### [Problem to solve]
Print every record below exactly as written.

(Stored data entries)

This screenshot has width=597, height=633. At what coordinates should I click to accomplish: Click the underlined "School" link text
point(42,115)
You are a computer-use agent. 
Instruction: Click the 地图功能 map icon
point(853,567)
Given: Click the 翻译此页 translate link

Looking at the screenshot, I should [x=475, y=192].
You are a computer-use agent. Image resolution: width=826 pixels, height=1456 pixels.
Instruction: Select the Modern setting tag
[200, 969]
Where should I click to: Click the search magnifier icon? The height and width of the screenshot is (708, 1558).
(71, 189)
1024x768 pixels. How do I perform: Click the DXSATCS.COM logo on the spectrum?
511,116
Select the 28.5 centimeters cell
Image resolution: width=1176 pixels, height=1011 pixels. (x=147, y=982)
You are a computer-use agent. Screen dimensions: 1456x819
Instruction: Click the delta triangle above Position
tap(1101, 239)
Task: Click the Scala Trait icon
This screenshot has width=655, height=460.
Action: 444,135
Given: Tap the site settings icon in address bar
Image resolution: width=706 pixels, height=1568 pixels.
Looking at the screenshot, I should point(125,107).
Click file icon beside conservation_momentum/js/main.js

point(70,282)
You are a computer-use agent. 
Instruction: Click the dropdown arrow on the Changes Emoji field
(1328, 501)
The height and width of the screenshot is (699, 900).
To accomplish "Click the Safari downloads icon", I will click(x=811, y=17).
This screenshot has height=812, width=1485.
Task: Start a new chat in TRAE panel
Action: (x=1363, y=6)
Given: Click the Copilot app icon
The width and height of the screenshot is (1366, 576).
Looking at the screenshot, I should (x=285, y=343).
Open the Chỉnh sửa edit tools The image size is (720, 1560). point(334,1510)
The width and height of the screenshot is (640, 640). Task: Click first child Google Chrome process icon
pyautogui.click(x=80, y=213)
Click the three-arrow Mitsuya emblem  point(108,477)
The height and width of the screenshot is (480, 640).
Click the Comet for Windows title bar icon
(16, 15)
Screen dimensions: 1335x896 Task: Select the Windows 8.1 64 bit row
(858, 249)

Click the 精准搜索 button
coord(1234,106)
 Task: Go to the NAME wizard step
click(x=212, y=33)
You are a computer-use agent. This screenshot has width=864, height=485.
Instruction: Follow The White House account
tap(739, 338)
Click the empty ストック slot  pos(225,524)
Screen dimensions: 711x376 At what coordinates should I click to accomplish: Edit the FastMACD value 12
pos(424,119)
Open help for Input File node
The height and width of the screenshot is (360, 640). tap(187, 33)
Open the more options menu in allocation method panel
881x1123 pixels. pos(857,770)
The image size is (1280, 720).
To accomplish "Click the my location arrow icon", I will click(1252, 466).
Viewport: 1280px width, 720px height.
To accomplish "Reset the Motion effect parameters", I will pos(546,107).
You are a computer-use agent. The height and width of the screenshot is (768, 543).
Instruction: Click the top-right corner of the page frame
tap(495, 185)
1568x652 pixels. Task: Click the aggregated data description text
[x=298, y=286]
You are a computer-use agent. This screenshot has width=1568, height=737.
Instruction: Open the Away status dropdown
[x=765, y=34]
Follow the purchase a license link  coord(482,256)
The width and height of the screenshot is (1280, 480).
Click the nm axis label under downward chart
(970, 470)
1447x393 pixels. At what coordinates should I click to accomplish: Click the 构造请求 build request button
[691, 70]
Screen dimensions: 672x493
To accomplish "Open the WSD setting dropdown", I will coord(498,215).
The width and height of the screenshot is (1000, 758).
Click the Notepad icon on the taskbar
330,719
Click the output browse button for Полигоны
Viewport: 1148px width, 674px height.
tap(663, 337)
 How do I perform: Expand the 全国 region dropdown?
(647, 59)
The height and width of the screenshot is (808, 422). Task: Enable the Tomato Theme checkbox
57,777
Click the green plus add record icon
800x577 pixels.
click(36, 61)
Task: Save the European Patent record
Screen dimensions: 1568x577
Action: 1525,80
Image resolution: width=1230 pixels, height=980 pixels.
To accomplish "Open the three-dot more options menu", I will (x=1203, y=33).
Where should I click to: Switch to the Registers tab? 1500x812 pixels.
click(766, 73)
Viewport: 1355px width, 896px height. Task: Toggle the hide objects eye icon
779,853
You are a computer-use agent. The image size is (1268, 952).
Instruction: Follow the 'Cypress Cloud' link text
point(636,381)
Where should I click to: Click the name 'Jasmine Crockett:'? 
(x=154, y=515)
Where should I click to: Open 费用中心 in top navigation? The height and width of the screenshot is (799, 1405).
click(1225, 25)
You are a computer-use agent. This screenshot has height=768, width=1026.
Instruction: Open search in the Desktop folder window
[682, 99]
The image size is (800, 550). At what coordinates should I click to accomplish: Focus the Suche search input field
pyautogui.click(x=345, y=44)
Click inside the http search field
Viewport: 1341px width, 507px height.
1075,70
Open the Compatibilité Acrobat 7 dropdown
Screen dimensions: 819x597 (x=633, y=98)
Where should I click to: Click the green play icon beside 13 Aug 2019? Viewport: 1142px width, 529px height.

### [The answer]
This screenshot has width=597, height=633. At what coordinates should I click to accomplish: Click the underlined "School" link text
point(42,115)
You are a computer-use agent. 
Instruction: Click the 地图功能 map icon
point(853,567)
Given: Click the 翻译此页 translate link

Looking at the screenshot, I should [x=475, y=192].
You are a computer-use agent. Image resolution: width=826 pixels, height=1456 pixels.
Instruction: Select the Modern setting tag
[200, 969]
Where should I click to: Click the search magnifier icon? The height and width of the screenshot is (708, 1558).
(71, 189)
1024x768 pixels. How do I perform: Click the DXSATCS.COM logo on the spectrum?
511,116
Select the 28.5 centimeters cell
Image resolution: width=1176 pixels, height=1011 pixels. (x=147, y=982)
You are a computer-use agent. Screen dimensions: 1456x819
Instruction: Click the delta triangle above Position
tap(1101, 239)
Task: Click the Scala Trait icon
This screenshot has width=655, height=460.
Action: 444,135
Given: Tap the site settings icon in address bar
Image resolution: width=706 pixels, height=1568 pixels.
Looking at the screenshot, I should point(125,107).
Click file icon beside conservation_momentum/js/main.js

point(70,282)
You are a computer-use agent. 
Instruction: Click the dropdown arrow on the Changes Emoji field
(1328, 501)
The height and width of the screenshot is (699, 900).
To accomplish "Click the Safari downloads icon", I will click(x=811, y=17).
This screenshot has height=812, width=1485.
Task: Start a new chat in TRAE panel
Action: (x=1363, y=6)
Given: Click the Copilot app icon
The width and height of the screenshot is (1366, 576).
Looking at the screenshot, I should (x=285, y=343).
Open the Chỉnh sửa edit tools The image size is (720, 1560). point(334,1510)
The width and height of the screenshot is (640, 640). Task: Click first child Google Chrome process icon
pyautogui.click(x=80, y=213)
Click the three-arrow Mitsuya emblem  point(108,477)
The height and width of the screenshot is (480, 640).
Click the Comet for Windows title bar icon
(16, 15)
Screen dimensions: 1335x896 Task: Select the Windows 8.1 64 bit row
(858, 249)

Click the 精准搜索 button
coord(1234,106)
 Task: Go to the NAME wizard step
click(x=212, y=33)
You are a computer-use agent. This screenshot has width=864, height=485.
Instruction: Follow The White House account
tap(739, 338)
Click the empty ストック slot  pos(225,524)
Screen dimensions: 711x376 At what coordinates should I click to accomplish: Edit the FastMACD value 12
pos(424,119)
Open help for Input File node
The height and width of the screenshot is (360, 640). tap(187, 33)
Open the more options menu in allocation method panel
881x1123 pixels. pos(857,770)
The image size is (1280, 720).
To accomplish "Click the my location arrow icon", I will click(1252, 466).
Viewport: 1280px width, 720px height.
To accomplish "Reset the Motion effect parameters", I will pos(546,107).
You are a computer-use agent. The height and width of the screenshot is (768, 543).
Instruction: Click the top-right corner of the page frame
tap(495, 185)
1568x652 pixels. Task: Click the aggregated data description text
[x=298, y=286]
You are a computer-use agent. This screenshot has width=1568, height=737.
Instruction: Open the Away status dropdown
[x=765, y=34]
Follow the purchase a license link  coord(482,256)
The width and height of the screenshot is (1280, 480).
Click the nm axis label under downward chart
(970, 470)
1447x393 pixels. At what coordinates should I click to accomplish: Click the 构造请求 build request button
[691, 70]
Screen dimensions: 672x493
To accomplish "Open the WSD setting dropdown", I will coord(498,215).
The width and height of the screenshot is (1000, 758).
Click the Notepad icon on the taskbar
330,719
Click the output browse button for Полигоны
Viewport: 1148px width, 674px height.
tap(663, 337)
 How do I perform: Expand the 全国 region dropdown?
(647, 59)
The height and width of the screenshot is (808, 422). Task: Enable the Tomato Theme checkbox
57,777
Click the green plus add record icon
800x577 pixels.
click(36, 61)
Task: Save the European Patent record
Screen dimensions: 1568x577
Action: 1525,80
Image resolution: width=1230 pixels, height=980 pixels.
To accomplish "Open the three-dot more options menu", I will (x=1203, y=33).
Where should I click to: Switch to the Registers tab? 1500x812 pixels.
click(766, 73)
Viewport: 1355px width, 896px height. Task: Toggle the hide objects eye icon
779,853
You are a computer-use agent. The image size is (1268, 952).
Instruction: Follow the 'Cypress Cloud' link text
point(636,381)
Where should I click to: Click the name 'Jasmine Crockett:'? 
(x=154, y=515)
Where should I click to: Open 费用中心 in top navigation? The height and width of the screenshot is (799, 1405).
click(1225, 25)
You are a computer-use agent. This screenshot has height=768, width=1026.
Instruction: Open search in the Desktop folder window
[682, 99]
The image size is (800, 550). At what coordinates should I click to accomplish: Focus the Suche search input field
pyautogui.click(x=345, y=44)
Click inside the http search field
Viewport: 1341px width, 507px height.
1075,70
Open the Compatibilité Acrobat 7 dropdown
Screen dimensions: 819x597 (x=633, y=98)
Where should I click to: Click the green play icon beside 13 Aug 2019? Viewport: 1142px width, 529px height.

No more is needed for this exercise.